In the early-20th century, long before there was Twitter and the internet, iPhones and AI, Bitcoin and ChatGPT, when the skies of the Industrial Revolution were filled with dark soot and smokestacks and the streets around the world were a cavalcade of trotting horses and carriages, Vladimir Ilyich Lenin, then the leader of the Bolshevik Revolution and the first head of the Soviet Union, said the following: “There are decades where nothing happens; and there are weeks where decades happen.” If Lenin were alive today, I’m sure the saying would sound a little more like this: “There are minutes where nothing happens; and there are minutes where decades happen.”

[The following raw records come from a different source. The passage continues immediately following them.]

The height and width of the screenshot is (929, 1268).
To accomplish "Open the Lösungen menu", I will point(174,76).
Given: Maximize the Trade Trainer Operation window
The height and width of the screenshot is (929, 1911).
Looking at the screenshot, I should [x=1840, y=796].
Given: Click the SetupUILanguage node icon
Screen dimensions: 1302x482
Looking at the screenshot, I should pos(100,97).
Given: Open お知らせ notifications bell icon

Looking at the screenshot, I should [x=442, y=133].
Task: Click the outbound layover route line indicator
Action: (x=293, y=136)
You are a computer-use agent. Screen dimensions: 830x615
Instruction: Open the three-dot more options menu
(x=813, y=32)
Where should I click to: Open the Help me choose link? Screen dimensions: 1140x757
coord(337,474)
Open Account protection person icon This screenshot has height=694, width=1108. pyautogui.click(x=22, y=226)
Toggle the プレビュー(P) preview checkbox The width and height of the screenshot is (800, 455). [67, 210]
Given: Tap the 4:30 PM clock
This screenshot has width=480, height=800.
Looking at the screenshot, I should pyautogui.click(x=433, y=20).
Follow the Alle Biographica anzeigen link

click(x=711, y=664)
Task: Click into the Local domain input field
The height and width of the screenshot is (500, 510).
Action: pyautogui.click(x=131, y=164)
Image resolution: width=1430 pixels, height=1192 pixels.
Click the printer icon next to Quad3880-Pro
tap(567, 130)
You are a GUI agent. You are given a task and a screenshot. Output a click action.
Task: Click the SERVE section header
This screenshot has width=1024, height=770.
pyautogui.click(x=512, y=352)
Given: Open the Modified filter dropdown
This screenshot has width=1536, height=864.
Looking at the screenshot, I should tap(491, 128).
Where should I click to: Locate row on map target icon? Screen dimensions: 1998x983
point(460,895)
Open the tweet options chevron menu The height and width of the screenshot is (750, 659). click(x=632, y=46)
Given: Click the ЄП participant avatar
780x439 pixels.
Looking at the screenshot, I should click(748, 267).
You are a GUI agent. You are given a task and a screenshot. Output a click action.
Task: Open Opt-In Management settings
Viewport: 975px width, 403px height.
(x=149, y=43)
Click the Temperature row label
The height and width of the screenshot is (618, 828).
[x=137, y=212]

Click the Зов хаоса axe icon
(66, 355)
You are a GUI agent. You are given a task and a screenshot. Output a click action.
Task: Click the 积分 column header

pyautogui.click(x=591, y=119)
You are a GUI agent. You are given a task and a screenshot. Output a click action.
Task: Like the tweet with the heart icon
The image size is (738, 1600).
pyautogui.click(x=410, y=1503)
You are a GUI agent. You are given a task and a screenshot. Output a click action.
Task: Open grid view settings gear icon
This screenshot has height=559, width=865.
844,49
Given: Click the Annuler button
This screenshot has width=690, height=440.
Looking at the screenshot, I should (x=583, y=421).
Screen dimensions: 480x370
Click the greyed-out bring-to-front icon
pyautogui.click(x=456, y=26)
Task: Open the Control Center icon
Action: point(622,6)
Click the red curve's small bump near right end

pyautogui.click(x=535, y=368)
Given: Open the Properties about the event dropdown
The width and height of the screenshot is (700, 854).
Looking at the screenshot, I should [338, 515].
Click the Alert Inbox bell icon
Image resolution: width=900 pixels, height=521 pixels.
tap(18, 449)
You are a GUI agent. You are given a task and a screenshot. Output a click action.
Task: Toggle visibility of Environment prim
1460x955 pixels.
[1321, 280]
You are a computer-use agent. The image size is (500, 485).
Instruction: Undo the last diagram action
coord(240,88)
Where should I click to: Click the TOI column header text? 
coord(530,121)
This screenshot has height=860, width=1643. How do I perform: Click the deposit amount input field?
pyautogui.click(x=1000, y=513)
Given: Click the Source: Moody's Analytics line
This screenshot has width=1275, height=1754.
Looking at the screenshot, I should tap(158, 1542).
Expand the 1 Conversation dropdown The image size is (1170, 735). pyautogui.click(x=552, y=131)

Everything is now an endless scroll that even if you spend an inordinate amount of your day in that vortex of limitless content and news and videos and gifs, you’ll still miss a million things. What was once a day’s worth of news is now projectile vomited onto the internet a million times an hour. Who do we have to thank for this perpetual anxiety? Silicon Valley, of course. And I’m here to tell you this is about to get much worse.
This was the year of tech chaos. Just take a look at the busiest corner of the internet to see how quickly things can change in today’s technoscape. It has literally been less than two months since Elon Musk purchased Twitter for $44 billion, and since then, more than 5,000 people have been let go from the company (or quit), advertising revenue is down as some companies have reportedly lost confidence in Musk’s leadership, the company has changed directions more times than I can count, and the net worth of Twitter, according to analysts, is now just a measly $13 billion. By the time I finish writing this column, Musk may no longer be CEO of Twitter (after all, he said, based on a Twitter poll, he would step down when he finds a replacement who is “foolish” enough to take over).
Of course, Twitter is not the only vertiginous change over the past year. On January 1, 2022, a single Bitcoin was worth $47,738.59. Today, it’s since fallen 65% to be worth just over $16,000—and no one would be surprised if Bitcoin fell to zero, or rose back to $50,000, by the end of 2022. Remember NFTs? At the turn of the year they were all anyone could talk about. There were apes and penguins and movie stills and record albums and squiggly lines and John Cleese had an NFT bridge to sell you, and now, many of these things are in liquidation or have fallen by hundreds of millions of dollars. Jack Dorsey’s first tweet was turned into an NFT and purchased for $2.9 million in March of last year, and by April of this year, was worth only $280. Now the celebrities behind the BAYC, or Bored Ape Yacht Club, including Gwyneth Paltrow, Jimmy Fallon, and Guy Oseary, are being sued in a class-action lawsuit for urging people to buy “losing investments.”
At the start of the year, Coinbase’s stock, which had just gone public a handful of months earlier, was worth around $250 a share. Today, it has fallen 85% to $34 a share. That’s a drop in market capitalization from $52 billion to $7.8 billion. Tesla stock, and market value, has been more than cut in half during the same time frame, shedding almost half a trillion dollars. The same is true for Meta, which lost hundreds of billions of dollars in value after Mark Zuckerberg decided the future of Facebook was the metaverse, and barely anyone on earth agreed with him. The entire NASDAQ composite, which started the year off at a high of 15,000 points is now bobbing around at about 10,000—compared to the last decade, where the composite has gone in the complete opposite direction.
There was some upside to all the tech mayhem this year. For decades now, we’ve watched tech companies trample over the laws, and generally just fuck over customers—us!—and get away with it. And yet this year, Elizabeth Holmes was found guilty on four counts of fraud and sentenced to more than 11 years in prison for her crimes. Sam Bankman-Fried, the creator of the FTX crypto exchange, who had espoused that he was running his financial institution worth over $30 billion at its peak only for “effective altruism” (as in, he was making money to give it all away), was arrested too, after he bankrupted the company in what appears to be a Bernie Madoff–level disaster, by allegedly spending billions of dollars of customers money.
And then there’s the biggest technological change of all over the past year, the advent of AI and ChatGPT, which didn’t even exist a month ago, never mind at the beginning of 2022. These artificial intelligent technologies may still be in their early stages, but the speed with which they are growing and the impact they could have on jobs (especially white-collar and creative jobs) is truly chilling and should give everyone pause. Seeing ChatGPT write legal briefs and short stories and screenplays is truly one of the most astounding—and terrifying—technological advancements I’ve personally seen over the past two decades as a technology reporter.